É um bom negócio, declara o governo que, depois do Parlamento votar a nova lei Icesave, diz-se persuadido de que o Presidente ratificará, desta vez, o acordo. Mas uma nova petição contra o resgate recolhe 42000 assinaturas, ou seja, aproximadamente 20% do corpo eleitoral. E, a 20 de Fevereiro, Ólafur Ragnar Grímsson recusou-se a assinar a lei. É a consternação no mundo político islandês. Será necessário novamente passar pelo referendo, fixado para 9 de Abril [o resultado deste segundo referendo foi novamente a recusa do acordo, o “Não” teve quase 60% dos votos].
Desde então e de maneira bastante mais virulenta que no ano anterior as pressões multiplicam-se para forçar o povo islandês a inverter o seu voto. Todas as ameaças valem: bloqueio das exportações islandesas, nomeadamente os produtos piscatórios; paragem da ajuda financeira do FMI; bloqueio das negociações de adesão à União Europeia (quando vemos como a Grécia e a Irlanda são tratadas, até chega a ser uma boa coisa!), etc.
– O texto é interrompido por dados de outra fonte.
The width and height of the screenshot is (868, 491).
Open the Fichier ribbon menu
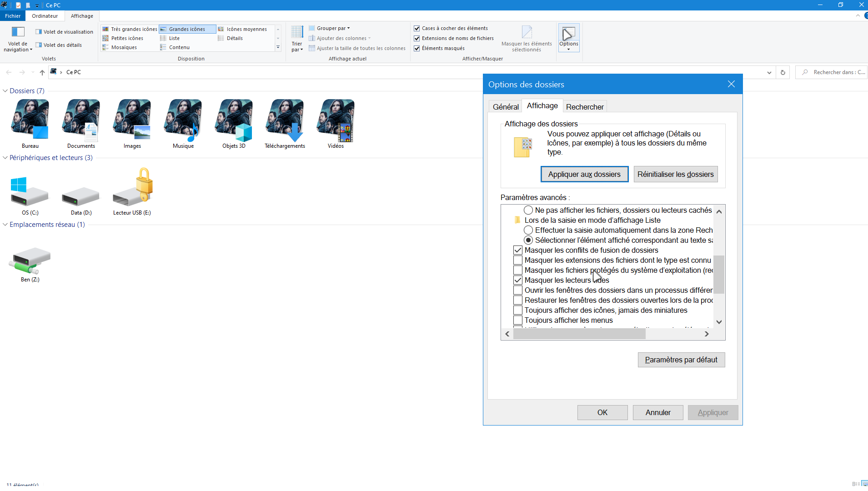point(13,16)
E de resto, diz-se aos islandeses, devem compreender que o Reino Unido e os Países Baixos tiveram um importante gesto de generosidade para convosco. Estes dois países não irão mais longe e, se dizem não, o caso seguirá para os tribunais onde a factura será certamente mais excessiva.
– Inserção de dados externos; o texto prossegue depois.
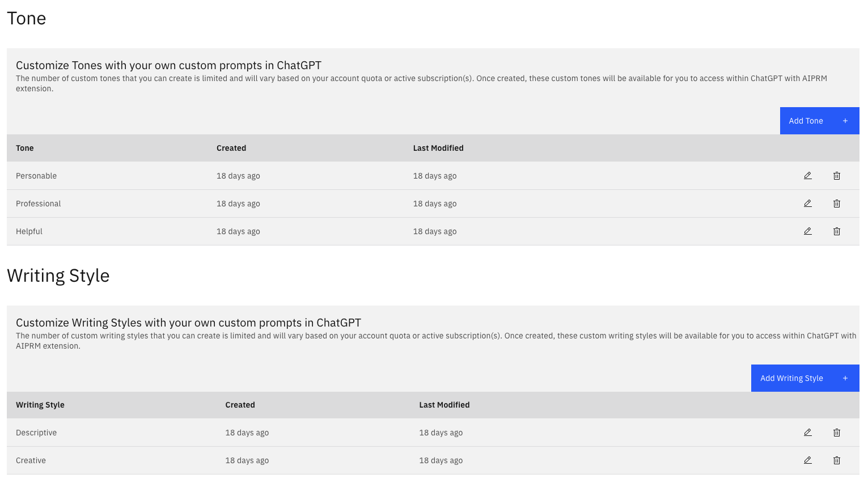Click the Tone column header
The height and width of the screenshot is (483, 868).
(24, 148)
E, como se tudo isto não bastasse, eis as agências de notação a intrometerem-se no voto islandês. Num comunicado datado de 23 de Fevereiro, a agência Moody’s não andou com rodeios: “Se o acordo for rejeitado, desclassificaremos sem dúvida a nota da Islândia para BA1 ou menos, levando em consideração as repercussões negativas que se seguiriam para a normalização económica e financeira do país”. E a agência acrescenta que, em caso de voto positivo, elevaria sem dúvida a perspectiva da nota actual (BAA3) ao nível de “estável” em vez de “negativa”.
Tudo isto sem esquecer a pressão que conduziu os irlandeses a adoptar, depois de grande resistência, o tratado de Lisboa em 2009. Sem retomar um por um os argumentos evocados acima, há um que merece que nos detenhamos: o Reino Unido e os Países Baixos perseguiriam a Islândia em tribunal e ganhariam. Uma tal afirmação, contestada aliás por numerosos juristas, supõe que estes dois países tivessem o direito de exigir que a Islândia transformasse uma dívida privada em dívida pública. Nada mais incerto. E mesmo que se conseguisse “provar” triturando os textos europeus, seria moralmente aceitável que os contribuintes islandeses fossem forçados a quitar tal dívida?
Que o acordo proposto aos islandeses seja mais favorável que o precedente é inegável, sob a reserva, contudo, que as taxas propostas sejam fixas. Mas a verdadeira questão não está aí: mesmo com condições de reembolso aligeiradas, uma dívida ilegítima permanece ilegítima e não deve ser paga. Se o povo islandês emite de novo um voto negativo, será um forte sinal para outros países europeus estrangulados pela dívida. Indubitavelmente é o que mais temem os senhores da finança |1| daí o seu afinco em exigir o reembolso de uma soma, finalmente bastante modesta, se comparada com as fortunas que o governo britânico despendeu para salvar os seus próprios bancos.
Notas
|1| Já, em Janeiro de 2010, Dominique Strauss-Kahn, director geral do FMI, estimava que há obrigações internacionais a respeitar no que diz respeito ao país e que a Islândia “não pode ficar imune ao que foi feito pelo seu sector financeiro”. Ler aqui.
Artigo de Jean Tosti/CADTM (Comité pela Anulação da Dívida do Terceiro Mundo). Tradução de Cristina Barros.